A Justiça Federal determinou o afastamento cautelar de um servidor público suspeito de participar de um esquema que teria causado mais de R$ 1 bilhão em prejuízos aos cofres públicos federais com créditos tributários fraudulentos. A medida foi tomada durante a Operação Porteira Fechada, deflagrada pela Polícia Federal em São Paulo e no Distrito Federal.
Investigação em Andamento
A operação investiga corrupção, violação de sigilo funcional e outros possíveis crimes na Administração Pública Federal. O principal alvo da investigação é um servidor que, segundo a apuração, teria recebido vantagens indevidas para interceder em procedimentos administrativos, beneficiando empresas suspeitas de fraude.

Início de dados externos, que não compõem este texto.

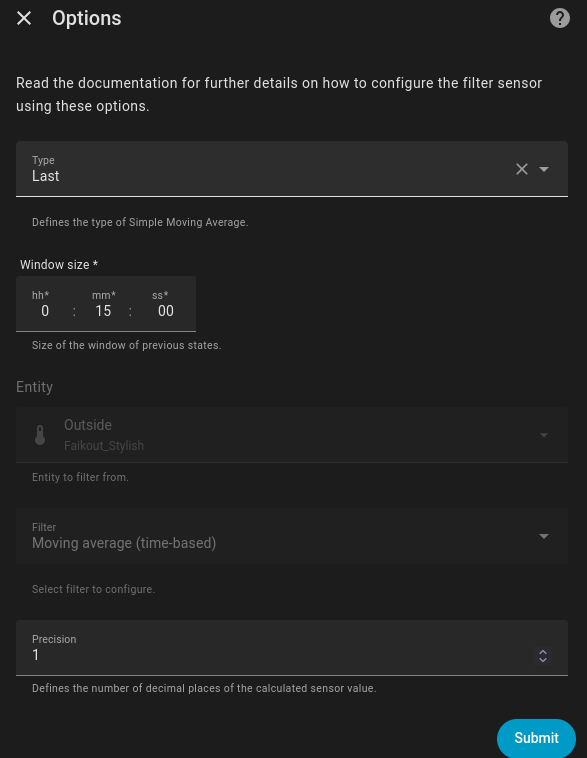Click the thermometer icon of Outside entity
The width and height of the screenshot is (587, 758).
click(x=40, y=435)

Irregularidades e Contribuintes Afetados
As investigações identificaram irregularidades em transações tributárias realizadas por empresas com histórico de fraudes em compensações de débitos fiscais. Mais de 500 contribuintes foram afetados em aproximadamente 200 cidades brasileiras, incluindo Bragança Paulista, Osasco, São Paulo e o Distrito Federal.
Mandados Cumpridos
A Operação Porteira Fechada cumpriu cinco mandados de busca e apreensão autorizados pela 9ª Vara Federal de Campinas. As medidas foram executadas para recolher documentos e equipamentos que possam ajudar a esclarecer as suspeitas. O material apreendido será analisado para aprofundar as investigações e identificar a possível participação de outros servidores e profissionais nas condutas investigadas.
Origem da Operação
A investigação teve origem na Operação Crédito Pirata, realizada em 2024, que desmantelou um esquema de apresentação de declarações fraudulentas de compensação de débitos tributários de PIS/Cofins. O esquema era baseado na venda de falsos créditos tributários, relacionados a precatórios de terceiros.
Opinião
A situação revela a necessidade urgente de medidas mais rigorosas na fiscalização de transações tributárias para proteger os cofres públicos e garantir a justiça fiscal.